Ewan MacColl and his wife Peggy Seeger collected extensively from traditional singers in Britain. In addition to books of their own songs and various small collections, they produced two anthologies about the music of Britain’s nomadic people: Travellers’ Songs of England and Scotland, and Doomsday in the Afternoon: The Folklore of a Family of Scots Travellers, The Stewarts of Blairgowrie. I found this book in a dusty old shop near the Old Quarter — it’s a rare book, but not impossible to find as it was done in American and British editions.
This is true musical ethnography. Travellers’ children still have no compulsory rights to education in Britain or Scotland. None of Ewan MacColl’s informants could read or write, so he literally took their music and gave it the first written record it ever had. The Travellers — Tinkers and Rom, ranging from those who are still living in horse-drawn caravans to those who have settled down — are a crucial source of local music in England and Scotland, as they exist on the fringe of society, where change is much slower than in the mainstream. The remembrance and singing of traditional folk songs has often been an aspect of the culture of marginalized people.

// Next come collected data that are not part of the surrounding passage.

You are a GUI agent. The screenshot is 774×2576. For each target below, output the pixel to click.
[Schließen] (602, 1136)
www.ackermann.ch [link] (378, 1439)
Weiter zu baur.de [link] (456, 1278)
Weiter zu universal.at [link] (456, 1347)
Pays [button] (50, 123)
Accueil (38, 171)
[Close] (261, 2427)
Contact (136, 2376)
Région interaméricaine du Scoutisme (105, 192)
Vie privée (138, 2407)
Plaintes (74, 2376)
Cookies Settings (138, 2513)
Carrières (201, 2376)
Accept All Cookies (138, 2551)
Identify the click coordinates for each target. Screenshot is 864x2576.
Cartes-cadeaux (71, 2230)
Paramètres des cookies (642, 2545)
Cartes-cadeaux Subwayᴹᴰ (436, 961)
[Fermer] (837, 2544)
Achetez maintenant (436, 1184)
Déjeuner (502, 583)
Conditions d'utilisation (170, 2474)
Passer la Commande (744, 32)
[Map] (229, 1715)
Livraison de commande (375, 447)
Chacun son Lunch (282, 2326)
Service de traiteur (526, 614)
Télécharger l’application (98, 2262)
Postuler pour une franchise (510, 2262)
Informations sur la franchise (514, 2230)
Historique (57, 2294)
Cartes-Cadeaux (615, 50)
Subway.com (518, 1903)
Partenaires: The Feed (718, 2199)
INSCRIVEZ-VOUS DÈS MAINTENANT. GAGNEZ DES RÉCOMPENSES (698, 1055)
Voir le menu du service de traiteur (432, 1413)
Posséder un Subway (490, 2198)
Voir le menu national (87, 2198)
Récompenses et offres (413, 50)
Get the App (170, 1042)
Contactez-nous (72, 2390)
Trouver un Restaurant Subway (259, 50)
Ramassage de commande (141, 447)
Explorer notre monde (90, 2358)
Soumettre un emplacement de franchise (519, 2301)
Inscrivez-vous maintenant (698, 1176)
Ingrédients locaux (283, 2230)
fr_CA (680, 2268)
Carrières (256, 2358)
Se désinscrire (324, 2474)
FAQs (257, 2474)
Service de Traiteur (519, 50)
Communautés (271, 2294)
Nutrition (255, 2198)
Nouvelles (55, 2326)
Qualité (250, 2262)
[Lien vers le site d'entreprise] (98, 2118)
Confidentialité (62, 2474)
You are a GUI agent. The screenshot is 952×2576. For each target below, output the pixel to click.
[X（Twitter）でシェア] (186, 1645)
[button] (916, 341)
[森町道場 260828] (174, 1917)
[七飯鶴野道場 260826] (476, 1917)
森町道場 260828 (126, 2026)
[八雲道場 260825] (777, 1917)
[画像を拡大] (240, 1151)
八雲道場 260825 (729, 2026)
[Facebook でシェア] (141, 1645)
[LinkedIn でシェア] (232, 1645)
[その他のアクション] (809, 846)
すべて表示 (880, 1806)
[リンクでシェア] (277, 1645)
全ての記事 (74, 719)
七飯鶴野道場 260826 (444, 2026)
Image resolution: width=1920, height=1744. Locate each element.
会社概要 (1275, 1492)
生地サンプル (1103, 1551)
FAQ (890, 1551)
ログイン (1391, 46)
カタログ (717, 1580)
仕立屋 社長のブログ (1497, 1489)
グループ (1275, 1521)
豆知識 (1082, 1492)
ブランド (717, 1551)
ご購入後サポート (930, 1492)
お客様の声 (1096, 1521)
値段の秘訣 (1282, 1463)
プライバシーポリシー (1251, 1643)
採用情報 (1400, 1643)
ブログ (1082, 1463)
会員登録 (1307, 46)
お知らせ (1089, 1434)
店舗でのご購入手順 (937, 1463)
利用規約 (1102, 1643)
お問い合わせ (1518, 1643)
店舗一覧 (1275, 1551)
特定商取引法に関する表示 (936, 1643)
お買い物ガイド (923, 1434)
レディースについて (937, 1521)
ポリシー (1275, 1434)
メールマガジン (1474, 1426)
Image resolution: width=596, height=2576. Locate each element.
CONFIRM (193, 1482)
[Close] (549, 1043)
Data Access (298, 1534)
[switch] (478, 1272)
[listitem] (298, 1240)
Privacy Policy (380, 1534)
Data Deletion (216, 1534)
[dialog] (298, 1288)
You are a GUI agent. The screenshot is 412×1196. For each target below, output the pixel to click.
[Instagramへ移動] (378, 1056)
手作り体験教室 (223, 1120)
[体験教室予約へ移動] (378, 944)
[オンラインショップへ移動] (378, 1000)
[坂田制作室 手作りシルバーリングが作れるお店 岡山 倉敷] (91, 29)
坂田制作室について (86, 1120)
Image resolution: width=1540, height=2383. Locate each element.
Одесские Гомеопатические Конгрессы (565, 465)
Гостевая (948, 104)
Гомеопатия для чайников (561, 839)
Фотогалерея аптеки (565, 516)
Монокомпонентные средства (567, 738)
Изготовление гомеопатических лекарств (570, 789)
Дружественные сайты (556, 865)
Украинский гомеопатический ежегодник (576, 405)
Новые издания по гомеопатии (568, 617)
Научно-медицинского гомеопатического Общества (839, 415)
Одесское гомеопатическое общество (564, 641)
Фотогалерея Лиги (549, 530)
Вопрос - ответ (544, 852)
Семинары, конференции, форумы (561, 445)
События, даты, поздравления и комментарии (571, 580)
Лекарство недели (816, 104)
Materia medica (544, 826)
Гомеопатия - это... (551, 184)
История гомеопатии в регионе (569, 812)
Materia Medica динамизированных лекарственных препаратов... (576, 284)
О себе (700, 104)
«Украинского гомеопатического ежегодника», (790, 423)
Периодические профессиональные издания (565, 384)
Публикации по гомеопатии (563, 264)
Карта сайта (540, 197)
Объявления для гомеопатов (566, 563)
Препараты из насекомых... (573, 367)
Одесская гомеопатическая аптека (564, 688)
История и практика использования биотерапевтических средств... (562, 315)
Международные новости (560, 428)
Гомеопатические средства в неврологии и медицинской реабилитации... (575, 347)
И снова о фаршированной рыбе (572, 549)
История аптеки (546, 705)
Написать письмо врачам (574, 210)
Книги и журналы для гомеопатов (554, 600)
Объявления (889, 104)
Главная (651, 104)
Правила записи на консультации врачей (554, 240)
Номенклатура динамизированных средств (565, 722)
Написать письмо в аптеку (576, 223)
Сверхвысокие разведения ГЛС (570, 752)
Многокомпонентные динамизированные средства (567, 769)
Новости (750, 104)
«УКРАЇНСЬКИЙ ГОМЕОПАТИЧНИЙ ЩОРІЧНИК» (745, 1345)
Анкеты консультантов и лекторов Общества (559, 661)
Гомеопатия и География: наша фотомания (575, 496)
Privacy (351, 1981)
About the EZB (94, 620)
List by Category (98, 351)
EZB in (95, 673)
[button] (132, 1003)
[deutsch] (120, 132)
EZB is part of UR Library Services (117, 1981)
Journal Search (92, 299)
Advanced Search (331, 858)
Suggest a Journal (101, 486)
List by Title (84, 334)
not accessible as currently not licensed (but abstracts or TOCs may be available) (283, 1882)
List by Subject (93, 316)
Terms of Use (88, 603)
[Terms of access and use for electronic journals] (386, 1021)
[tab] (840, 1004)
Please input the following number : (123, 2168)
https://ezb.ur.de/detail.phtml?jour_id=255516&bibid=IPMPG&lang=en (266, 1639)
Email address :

Ewan MacColl (1915-1989) was born Jimmy Miller, Ewan has had as much influence on British folk music as Pete Seeger did on American folk music. Born in Scotland and later living in London, Ewan was originally a playwright during the ’40s, but during the early ’50s he turned to promoting British traditional music during the so-called folk revival in the UK. In the late ’50s, he and his wife, Peggy Seeger, collaborated on a series of Radio Ballad productions for the BBC, from which we get legions of his fine compositions. One of those Radio Ballads was on the Travellers. Ewan had, like many of his fellow Left-leaning musician friends, a deep interest in those they perceived had been marginalized by society. The Travellers certainly met his criteria of one of these groups.
This was the first major study of the Travellers since Alice Gillington’s Songs of the Open Road, published in 1911. The couple collected songs from England and Scotland over a fifteen-year period beginning in the early ’50s. The book contains 131 songs, some in multiple versions, along with the music and comprehensive notes relating the songs to both their folkloric and historical backgrounds. Travellers’ Songs of England and Scotland includes traditional ballads and broadsides, bawdy, humourous, and tragic songs covering subjects such as drink, fucking, dancing, working, and death. (Lots of folks end up in the cold, cruel ground.) Several of the songs herein are reputed never to have been collected before, but who can say for sure?
What the book does not contain is many songs ’bout the Travellers themselves. A mere seven of the songs are ’bout the Travelling life: “The Gypsy Girls,” “Diddling Songs,” “The Moss o’Burreldale,” “Jal Along,” “Mandi Went to Poov the Grais,” “The Atching Tan Song,” and “Hi, Bara Manishee”. All great songs, but everything else is standard fare, including 19 songs from Child’s English and Scottish Popular Ballads! Not that this isn’t interesting stuff, but really now — the title is accurate only if you accept that the song sources are Rom and Tinkers. That much is true, but these folks are more, culturally speaking, English and Scottish than they are Rom and Tinker.
So hunt the book down for the supplementary material more than for the songs themselves. It’s a very good book, but not the definitive collection of Travellers’ music.